Recovery of P.cubensis from hypocotyls

Seeds were surface sterilized and sown in sterile pots (60 ml) filled with a sterile soil mixture (peat: vermiculite, 1∶1, v/v), 1 seed per pot. Plants were grown in greenhouse #3 and when reached the first true leaf stage (2 weeks after sowing) their hypocotyl was removed with a sterile scalpel, surface sterilized, placed in sterile water (1 hypocotyl/5 ml) and homogenized with a sterile blade (2 minute, 7000 rpm, 4°C). The homogenate was used for inoculation of detached leaves of cucumber and butternut as described above.

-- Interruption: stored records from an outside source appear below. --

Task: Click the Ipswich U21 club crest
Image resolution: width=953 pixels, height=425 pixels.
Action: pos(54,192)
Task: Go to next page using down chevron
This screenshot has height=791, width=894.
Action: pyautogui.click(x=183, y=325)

Free hand sections were taken with a sterile razor blade from surface sterilized ovaries or fruits. Slices were placed on detached leaves of cucumber or butternut gourd to allow infection. Other slices were boiled in ethanol for 10 minutes, placed for 24 h in basic aniline blue solution (0.05%, pH 8.9) at 4°C, stained with 0.01% calcofluor (Sigma), and examined with Olympus A70 epifluorescent microscope for the presence of sporangia and mycelia [10]. A similar procedure was employed to embryos taken from mature seeds.

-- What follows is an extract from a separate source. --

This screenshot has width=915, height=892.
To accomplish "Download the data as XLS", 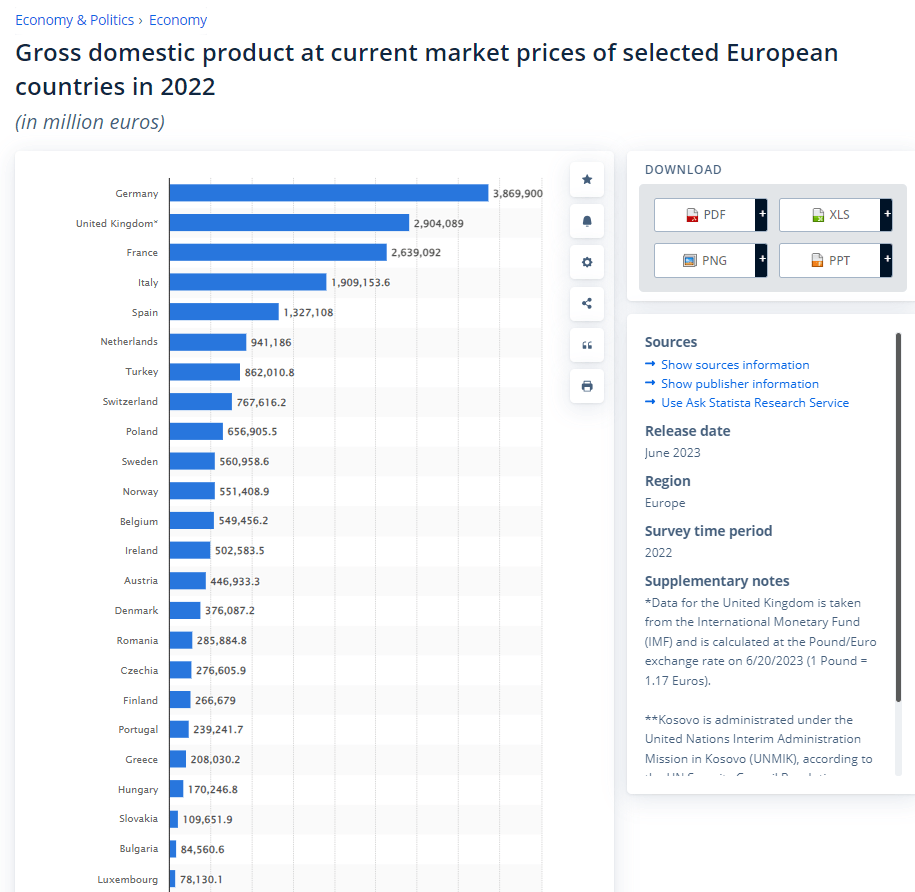I will coord(830,215).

Recovery of P.cubensis from Seedlings

Seeds were surface sterilized, placed on sterile filter paper in sterile 14 cm petri dishes or 20×20×3 cm sterile plastic dishes (Nunk, Denmark) and incubated at 25°C under 12 h photoperiod. When cotyledons were produced (about 7 days), plants were transplanted into 0.5 L pots filled with sterile potting soil, while others were used for DNA extraction. Plants were maintained at 20°C at 12 h photoperiod to allow for downy mildew development. When symptoms appeared, plants were sealed in 1 L sterile plastic boxes (100% RH) for several days to enable sporulation of P. cubensis.

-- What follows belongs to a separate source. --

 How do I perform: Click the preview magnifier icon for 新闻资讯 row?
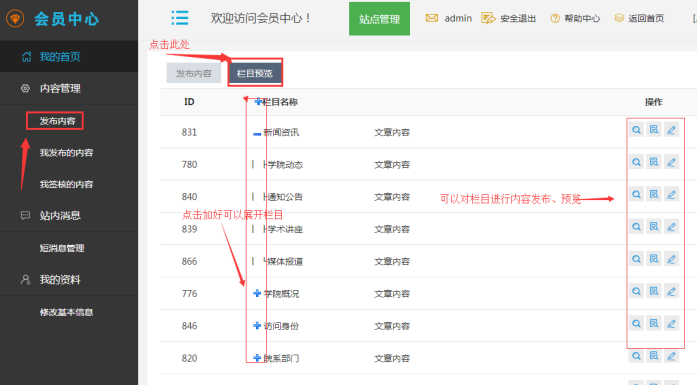click(636, 130)
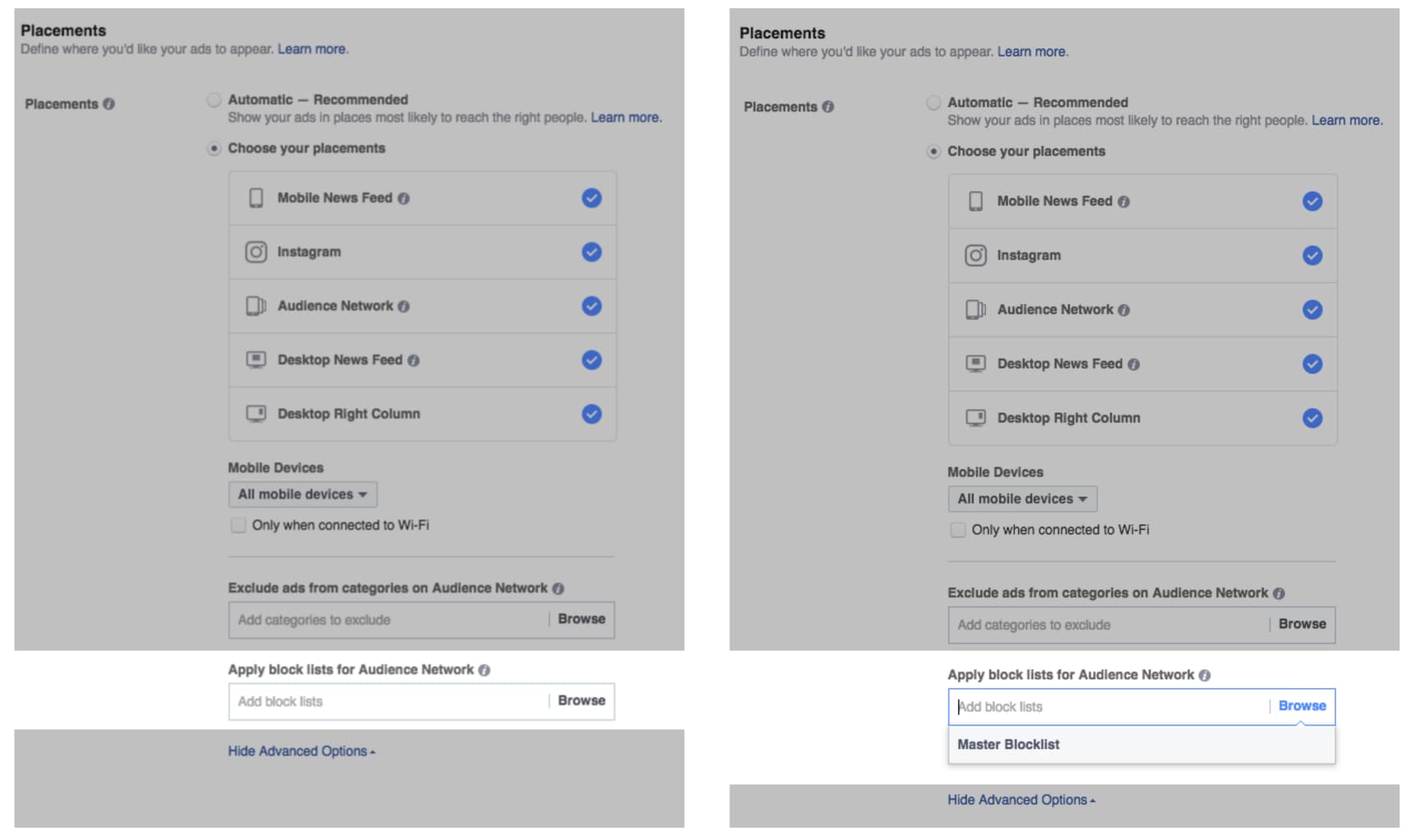Viewport: 1419px width, 840px height.
Task: Open All mobile devices dropdown in left panel
Action: click(x=303, y=495)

DNA extraction from plants or sporangia of P. cubensis

The method of Tinker et al [11] was employed with modifications. Samples of approximately 100–500 mg leaf, hypocotyl, root, ovary, or fruit tissue, or a sample of about 1×105 sporangia, were macerated in 1.5-ml micro-tubes using disposable pellet pestle grinders. Maceration was continued after adding 0.6 ml CTAB (hexadecyltrimethyl-ammonium bromide) buffer [1.4 M NaC1, 20 mM EDTA, 100 mM TRIS-Cl, 2% (W/V) CTAB pH 8.0], and the samples were incubated at 60°C for 45 min. The samples were then extracted with 0.6 ml chloroform/isoamyl alcohol (24∶1) and centrifuged at 12000 g for 5 min. The aqueous phase was transferred to a 1.5-ml tube where the DNA was precipitated with an equal volume of cold (-20°C) isopropanol. DNA concentration was determined with a ND-1000 spectrophotometer (NanoDrop USA). DNA separation was done on a 1.2% agarose gel and staining with ethidium bromide.

DNA extraction from seeds

Dry seeds were placed in 2 ml tubes and rehydrated with sterile water for 15 minutes. After the water was removed, sodium hypochlorite solution (4%) containing 0.1% Tween 20 (to break surface tension) was added to the samples for 10 minutes. Seeds were rinsed with sterile water for 5 minutes. The embryo and the integument were separated and transferred to 96 well plates with 1.3 ml tubes. Care was taken not to cross-contaminate the samples and new gloves and sterile forceps were used for every seed. DNA extraction was conducted by using the BioSprint 96 DNA Plant Kit (Qiagen, Hilden, Germany) in combination with a KingFisher Flex (ThermoFisher Scientific, Waltham, USA) DNA extraction robot. The quality of the extraction was tested by conducting a PCR with the primers ITS1 and ITS4 developed by White et al. [12]. For all samples amplifiable DNA was obtained.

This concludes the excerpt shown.